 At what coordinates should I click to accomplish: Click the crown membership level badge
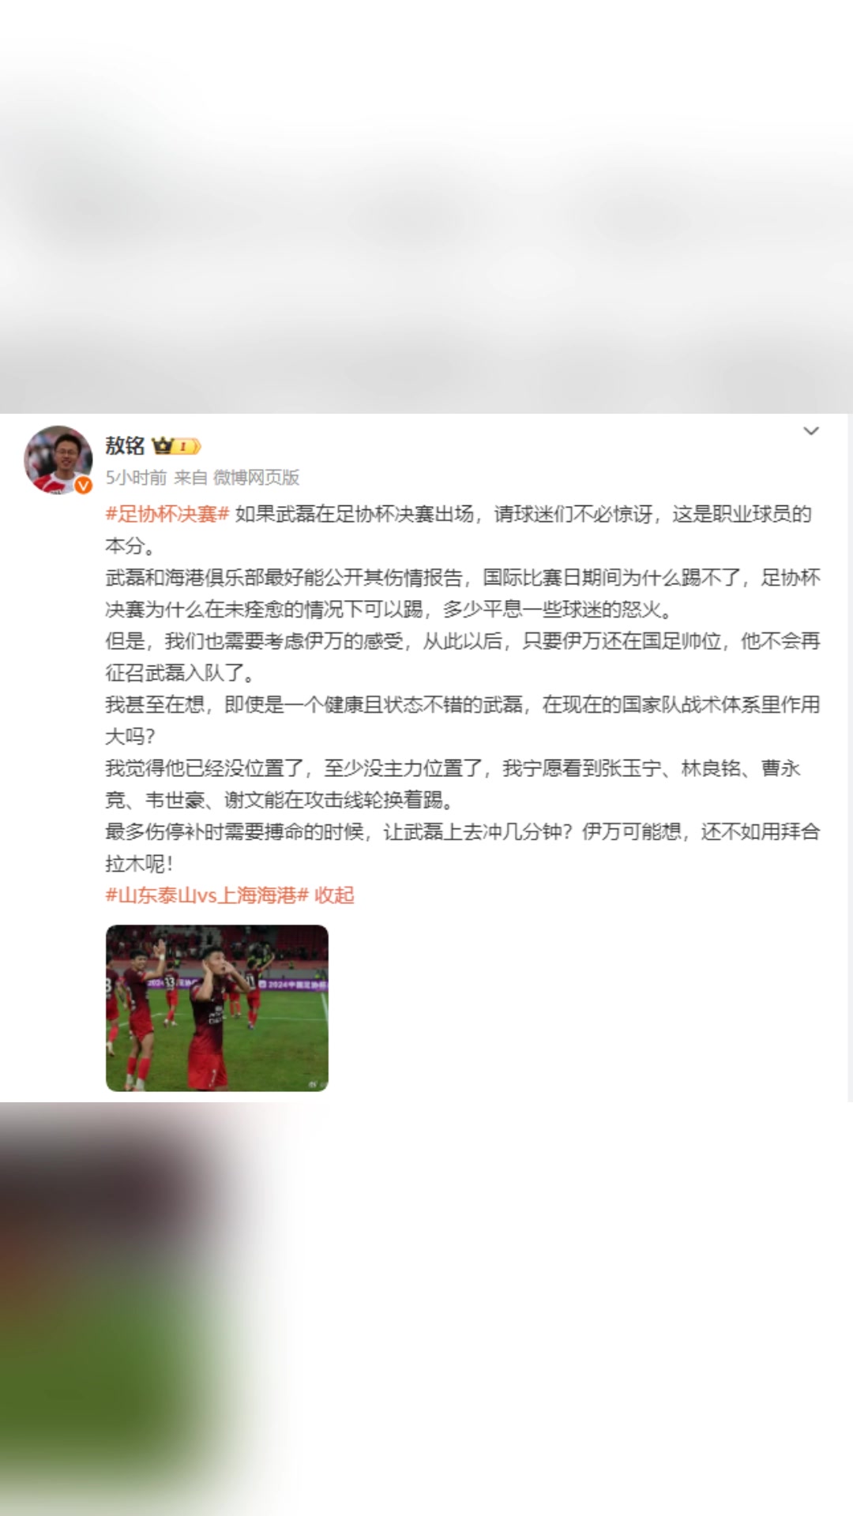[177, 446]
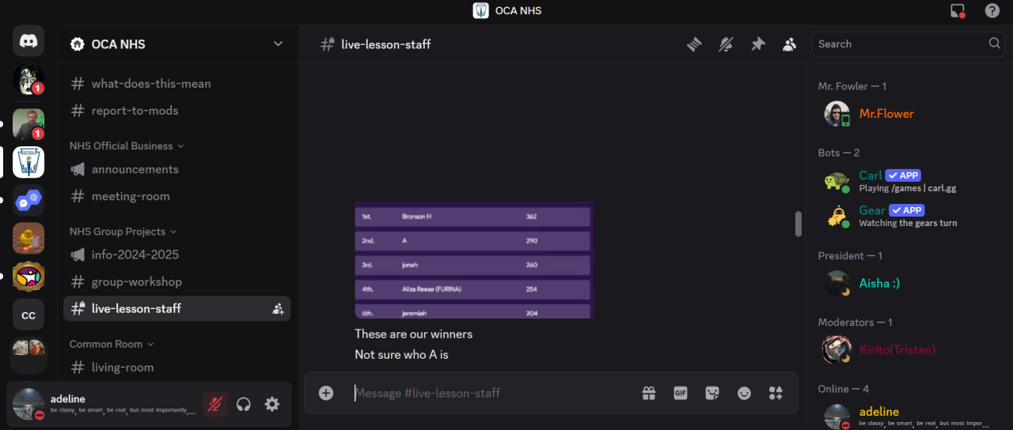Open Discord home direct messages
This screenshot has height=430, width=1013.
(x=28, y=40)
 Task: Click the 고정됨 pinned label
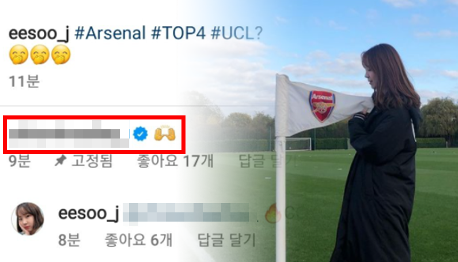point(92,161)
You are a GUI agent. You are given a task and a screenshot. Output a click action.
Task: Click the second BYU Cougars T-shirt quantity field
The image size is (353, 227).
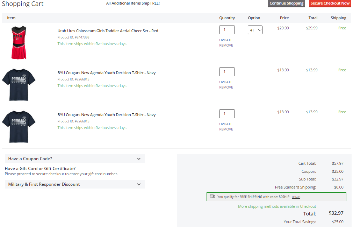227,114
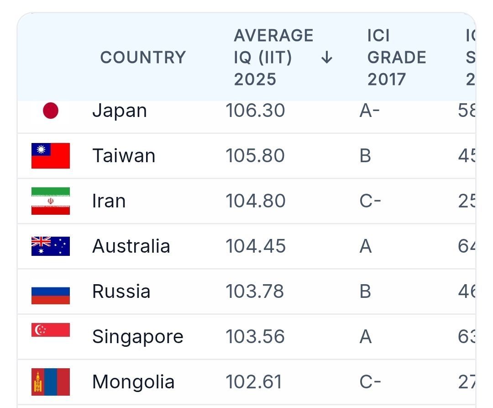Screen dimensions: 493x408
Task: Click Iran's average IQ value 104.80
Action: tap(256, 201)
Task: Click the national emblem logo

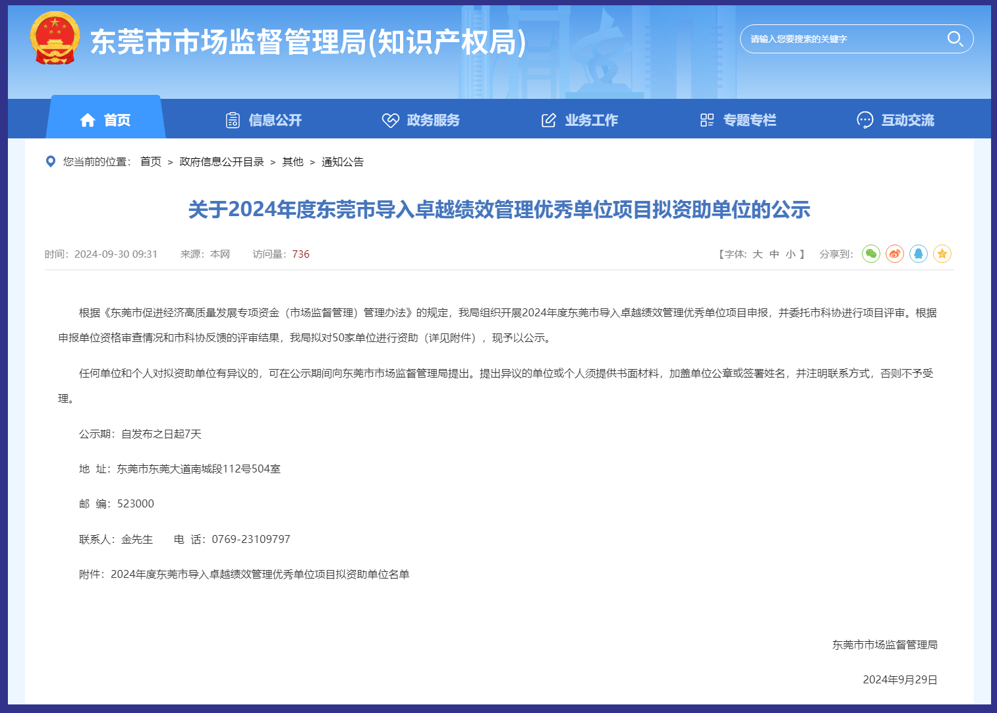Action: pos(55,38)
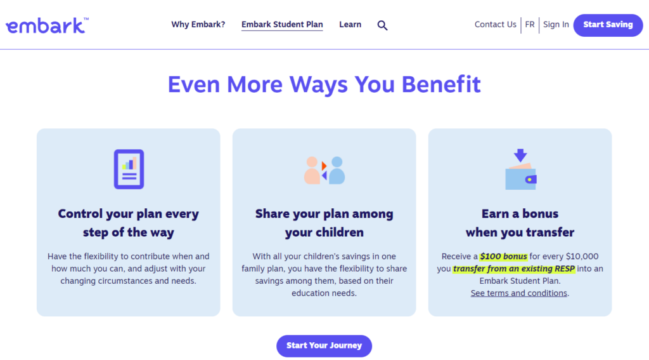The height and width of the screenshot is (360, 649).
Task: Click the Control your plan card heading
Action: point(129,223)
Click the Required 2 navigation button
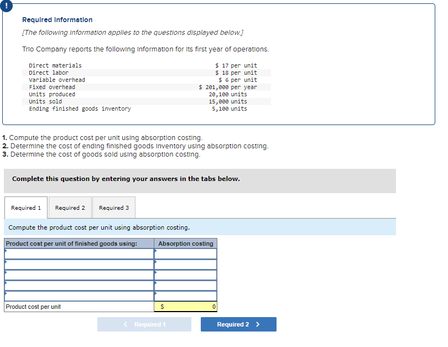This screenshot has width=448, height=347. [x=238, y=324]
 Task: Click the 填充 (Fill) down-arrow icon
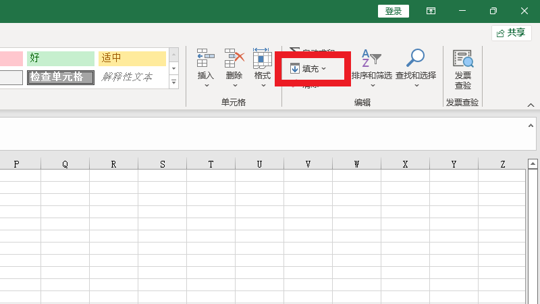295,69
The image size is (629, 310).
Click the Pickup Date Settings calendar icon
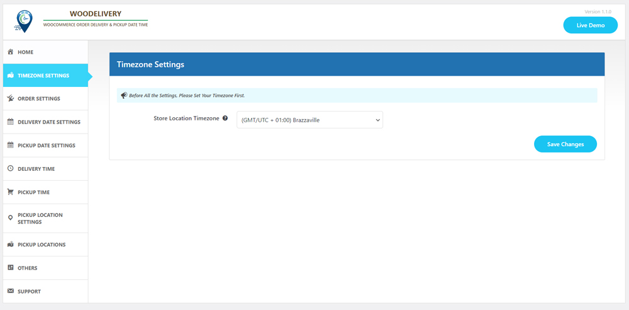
════════
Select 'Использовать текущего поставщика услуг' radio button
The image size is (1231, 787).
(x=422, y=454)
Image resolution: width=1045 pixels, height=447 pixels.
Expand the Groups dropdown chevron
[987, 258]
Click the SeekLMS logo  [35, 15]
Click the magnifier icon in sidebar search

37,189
════════
What you are asked to do: Repeat exactly, and only, the entries from the line with "Task: Click the 고정됨 pinned label" through the line with "Click the Pickup Date Settings calendar icon". Pictures are skipped.

Expected answer:
 Task: Click the 고정됨 pinned label
point(92,161)
You are a GUI agent. You are given a task and a screenshot. Output a click action.
Task: Click the second BYU Cougars T-shirt quantity field
The image size is (353, 227).
227,114
Screen dimensions: 493x408
Task: Click Iran's average IQ value 104.80
Action: tap(256, 201)
Task: Click the national emblem logo

Action: pos(55,38)
The height and width of the screenshot is (360, 649).
Task: Click the Control your plan card heading
Action: point(129,223)
Click the Required 2 navigation button
This screenshot has width=448, height=347. [x=238, y=324]
 Task: Click the 填充 (Fill) down-arrow icon
295,69
The image size is (629, 310).
Click the Pickup Date Settings calendar icon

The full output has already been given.